I would like tell you what I know about the answer to this question.
So, it's known that the selection rules for a fine vibrational spectrum (rotational-vibrational spectrum) for diatomic molecules make $\Delta J = 0$ or $\pm 1$ transitions allowed between the rotational levels of two vibrational states (usually $V''=0$ to $V'=1$, where the symbols have their usual meaning). But one must be careful in realizing that the $\Delta J = 0$ transition is forbidden for all parallel vibrations in the oscillator and only allowed for perpendicular vibrations.
Now, let's see what are parallel and perpendicular vibrations!
Any vibrational mode in infrared active only when the change in the dipole moment vector is sinusoidal w.r.t. time and thus can interact with the electric field of the electromagnetic radiation. If this change in the dipole moment vector is parallel to the major axis of the molecule, then the vibrational is labelled as a parallel mode of vibration. If the change in the dipole moment is perpendicular w.r.t. the major molecular axis, it is a perpendicular mode of vibration.
Let's look at the case of diatomic molecule, as the question is focused on that.

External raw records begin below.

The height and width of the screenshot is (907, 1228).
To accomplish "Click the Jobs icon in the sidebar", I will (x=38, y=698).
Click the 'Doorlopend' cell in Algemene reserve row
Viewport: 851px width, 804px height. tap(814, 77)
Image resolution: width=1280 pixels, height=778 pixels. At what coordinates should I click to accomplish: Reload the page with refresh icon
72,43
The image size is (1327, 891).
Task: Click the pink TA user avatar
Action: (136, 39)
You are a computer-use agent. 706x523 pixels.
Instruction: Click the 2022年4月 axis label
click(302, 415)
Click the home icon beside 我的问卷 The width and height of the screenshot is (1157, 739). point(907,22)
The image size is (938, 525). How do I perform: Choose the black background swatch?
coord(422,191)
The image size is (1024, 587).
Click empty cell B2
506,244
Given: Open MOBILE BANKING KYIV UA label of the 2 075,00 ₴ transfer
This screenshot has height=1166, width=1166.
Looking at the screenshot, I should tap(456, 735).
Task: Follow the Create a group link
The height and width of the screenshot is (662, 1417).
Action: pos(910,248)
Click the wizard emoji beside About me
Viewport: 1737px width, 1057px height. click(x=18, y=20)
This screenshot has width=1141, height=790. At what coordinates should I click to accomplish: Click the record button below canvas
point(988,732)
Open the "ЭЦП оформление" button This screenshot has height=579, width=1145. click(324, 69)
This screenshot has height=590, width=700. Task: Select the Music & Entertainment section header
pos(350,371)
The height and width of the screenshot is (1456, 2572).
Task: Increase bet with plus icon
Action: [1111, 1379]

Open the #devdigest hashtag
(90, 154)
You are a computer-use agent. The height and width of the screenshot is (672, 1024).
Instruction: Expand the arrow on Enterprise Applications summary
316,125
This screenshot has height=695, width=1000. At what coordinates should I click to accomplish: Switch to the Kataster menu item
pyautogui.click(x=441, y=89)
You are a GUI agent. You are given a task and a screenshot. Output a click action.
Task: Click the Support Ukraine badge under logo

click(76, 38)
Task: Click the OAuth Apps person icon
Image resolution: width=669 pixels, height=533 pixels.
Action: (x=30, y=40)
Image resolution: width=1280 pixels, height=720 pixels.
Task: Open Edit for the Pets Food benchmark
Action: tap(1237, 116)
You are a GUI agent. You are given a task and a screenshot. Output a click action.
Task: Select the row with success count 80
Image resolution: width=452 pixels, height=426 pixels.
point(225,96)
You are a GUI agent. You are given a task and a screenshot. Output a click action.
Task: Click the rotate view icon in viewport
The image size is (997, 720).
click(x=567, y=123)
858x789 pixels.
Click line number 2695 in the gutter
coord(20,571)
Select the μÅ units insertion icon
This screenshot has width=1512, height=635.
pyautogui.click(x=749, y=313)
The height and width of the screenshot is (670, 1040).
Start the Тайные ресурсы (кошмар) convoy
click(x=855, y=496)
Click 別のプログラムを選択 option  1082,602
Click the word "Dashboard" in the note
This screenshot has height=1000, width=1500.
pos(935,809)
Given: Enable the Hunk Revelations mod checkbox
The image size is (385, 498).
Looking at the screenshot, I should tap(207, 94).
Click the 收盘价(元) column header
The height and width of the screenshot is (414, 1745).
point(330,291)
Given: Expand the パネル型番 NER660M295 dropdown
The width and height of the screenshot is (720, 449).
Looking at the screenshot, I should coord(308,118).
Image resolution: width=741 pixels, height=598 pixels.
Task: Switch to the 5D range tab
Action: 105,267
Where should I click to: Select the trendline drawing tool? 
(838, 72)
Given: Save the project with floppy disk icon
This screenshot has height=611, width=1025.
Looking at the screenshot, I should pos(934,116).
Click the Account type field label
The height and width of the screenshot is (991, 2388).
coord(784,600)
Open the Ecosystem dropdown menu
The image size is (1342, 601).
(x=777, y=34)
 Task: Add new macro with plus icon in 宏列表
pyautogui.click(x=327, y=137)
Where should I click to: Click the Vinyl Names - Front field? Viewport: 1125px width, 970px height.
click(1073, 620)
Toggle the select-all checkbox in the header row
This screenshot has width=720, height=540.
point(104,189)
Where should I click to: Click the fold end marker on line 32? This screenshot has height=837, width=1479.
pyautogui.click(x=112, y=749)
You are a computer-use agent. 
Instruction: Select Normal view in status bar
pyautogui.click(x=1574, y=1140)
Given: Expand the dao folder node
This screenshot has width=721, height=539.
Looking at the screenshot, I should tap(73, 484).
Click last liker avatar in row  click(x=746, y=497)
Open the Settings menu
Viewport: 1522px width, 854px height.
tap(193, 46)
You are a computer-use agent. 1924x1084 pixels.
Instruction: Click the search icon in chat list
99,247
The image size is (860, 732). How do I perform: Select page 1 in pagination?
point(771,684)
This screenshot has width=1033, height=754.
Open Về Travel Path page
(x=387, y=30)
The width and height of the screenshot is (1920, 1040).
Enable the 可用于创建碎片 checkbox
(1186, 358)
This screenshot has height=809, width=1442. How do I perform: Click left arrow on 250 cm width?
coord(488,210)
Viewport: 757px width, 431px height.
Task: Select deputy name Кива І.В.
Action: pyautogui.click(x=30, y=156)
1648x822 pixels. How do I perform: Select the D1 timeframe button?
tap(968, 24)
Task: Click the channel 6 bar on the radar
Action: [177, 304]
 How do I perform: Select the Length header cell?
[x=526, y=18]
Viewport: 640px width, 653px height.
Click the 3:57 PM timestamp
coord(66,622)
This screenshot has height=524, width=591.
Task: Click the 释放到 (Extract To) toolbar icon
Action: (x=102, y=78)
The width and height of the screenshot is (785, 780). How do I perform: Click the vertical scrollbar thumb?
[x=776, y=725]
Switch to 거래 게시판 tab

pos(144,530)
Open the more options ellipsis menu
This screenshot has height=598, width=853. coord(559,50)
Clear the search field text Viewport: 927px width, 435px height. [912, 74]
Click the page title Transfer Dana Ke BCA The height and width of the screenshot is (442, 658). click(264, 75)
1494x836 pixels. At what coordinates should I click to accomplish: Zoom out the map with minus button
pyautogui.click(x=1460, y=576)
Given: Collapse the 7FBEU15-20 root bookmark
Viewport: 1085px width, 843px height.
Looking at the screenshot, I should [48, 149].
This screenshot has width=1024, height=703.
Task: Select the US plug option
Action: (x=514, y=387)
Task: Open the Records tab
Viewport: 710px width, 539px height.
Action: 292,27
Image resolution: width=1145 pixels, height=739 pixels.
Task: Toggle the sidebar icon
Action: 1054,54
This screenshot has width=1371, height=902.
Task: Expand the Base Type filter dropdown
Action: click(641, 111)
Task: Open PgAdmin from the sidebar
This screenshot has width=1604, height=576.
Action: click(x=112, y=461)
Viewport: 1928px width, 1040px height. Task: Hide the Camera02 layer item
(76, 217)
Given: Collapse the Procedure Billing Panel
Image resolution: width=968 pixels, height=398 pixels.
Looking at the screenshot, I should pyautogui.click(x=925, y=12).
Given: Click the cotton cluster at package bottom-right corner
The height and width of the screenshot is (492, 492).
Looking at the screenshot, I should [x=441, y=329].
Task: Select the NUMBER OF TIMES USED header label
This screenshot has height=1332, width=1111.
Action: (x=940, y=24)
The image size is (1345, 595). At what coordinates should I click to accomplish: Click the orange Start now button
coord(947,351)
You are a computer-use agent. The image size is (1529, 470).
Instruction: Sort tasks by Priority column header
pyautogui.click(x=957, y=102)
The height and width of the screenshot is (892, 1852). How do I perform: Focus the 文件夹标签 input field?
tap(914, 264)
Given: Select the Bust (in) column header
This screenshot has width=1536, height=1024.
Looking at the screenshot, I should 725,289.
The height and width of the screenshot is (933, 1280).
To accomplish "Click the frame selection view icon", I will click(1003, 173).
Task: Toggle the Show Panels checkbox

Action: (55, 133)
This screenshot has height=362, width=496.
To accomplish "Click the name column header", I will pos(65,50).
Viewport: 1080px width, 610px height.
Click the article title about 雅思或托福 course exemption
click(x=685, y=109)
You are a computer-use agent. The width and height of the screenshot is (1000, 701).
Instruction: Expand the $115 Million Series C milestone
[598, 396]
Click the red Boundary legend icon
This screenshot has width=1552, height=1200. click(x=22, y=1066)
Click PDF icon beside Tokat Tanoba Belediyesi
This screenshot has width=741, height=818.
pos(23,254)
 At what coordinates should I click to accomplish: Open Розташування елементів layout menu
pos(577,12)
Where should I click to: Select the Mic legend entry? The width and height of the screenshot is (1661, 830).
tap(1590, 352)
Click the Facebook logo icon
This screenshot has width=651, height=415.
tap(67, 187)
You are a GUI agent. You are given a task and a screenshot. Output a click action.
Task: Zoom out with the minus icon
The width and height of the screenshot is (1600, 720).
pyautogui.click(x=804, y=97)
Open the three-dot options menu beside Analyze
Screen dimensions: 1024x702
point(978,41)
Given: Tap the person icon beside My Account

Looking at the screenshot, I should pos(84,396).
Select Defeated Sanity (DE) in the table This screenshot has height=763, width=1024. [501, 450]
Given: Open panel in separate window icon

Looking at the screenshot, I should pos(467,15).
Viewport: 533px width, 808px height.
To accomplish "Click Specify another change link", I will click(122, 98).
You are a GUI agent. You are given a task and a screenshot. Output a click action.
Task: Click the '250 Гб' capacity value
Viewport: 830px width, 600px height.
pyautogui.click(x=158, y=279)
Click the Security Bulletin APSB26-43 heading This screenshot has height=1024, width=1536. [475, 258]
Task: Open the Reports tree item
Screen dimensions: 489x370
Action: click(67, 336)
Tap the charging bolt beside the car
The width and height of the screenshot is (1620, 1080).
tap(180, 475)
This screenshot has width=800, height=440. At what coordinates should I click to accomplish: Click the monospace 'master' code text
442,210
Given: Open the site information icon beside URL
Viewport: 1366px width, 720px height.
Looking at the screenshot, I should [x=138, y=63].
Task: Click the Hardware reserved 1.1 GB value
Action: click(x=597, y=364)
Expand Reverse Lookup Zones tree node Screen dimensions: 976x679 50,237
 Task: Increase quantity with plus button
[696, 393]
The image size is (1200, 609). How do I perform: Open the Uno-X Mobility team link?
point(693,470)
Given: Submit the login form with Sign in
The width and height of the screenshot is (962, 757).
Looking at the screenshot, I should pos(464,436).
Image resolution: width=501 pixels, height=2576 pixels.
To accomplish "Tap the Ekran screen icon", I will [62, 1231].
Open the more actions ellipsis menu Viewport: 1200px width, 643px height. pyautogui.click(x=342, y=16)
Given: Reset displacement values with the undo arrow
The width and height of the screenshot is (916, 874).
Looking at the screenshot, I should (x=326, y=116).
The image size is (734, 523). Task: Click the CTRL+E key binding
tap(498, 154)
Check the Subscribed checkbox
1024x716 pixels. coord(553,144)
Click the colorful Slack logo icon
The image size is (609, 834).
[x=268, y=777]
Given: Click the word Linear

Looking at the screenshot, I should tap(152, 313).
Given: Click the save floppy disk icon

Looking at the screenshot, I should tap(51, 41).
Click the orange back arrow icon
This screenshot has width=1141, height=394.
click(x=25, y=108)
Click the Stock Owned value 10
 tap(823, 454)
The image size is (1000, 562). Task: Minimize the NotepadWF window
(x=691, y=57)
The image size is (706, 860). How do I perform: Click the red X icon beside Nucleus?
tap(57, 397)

The major molecular axis for it is the bond axis (containing both the atoms). Since a hetero-nuclear diatomic molecule has only one vibrational mode, viz., stretching, it can only occur parallel to the bond axis. Therefore, $\Delta J = 0$ transition is forbidden in the case of parallel vibrations. Thus, on observing the fine infrared spectrum of hetero-nuclear diatomic molecules, we only observe $P$ and $R$ branches. $Q$ branches are not observed.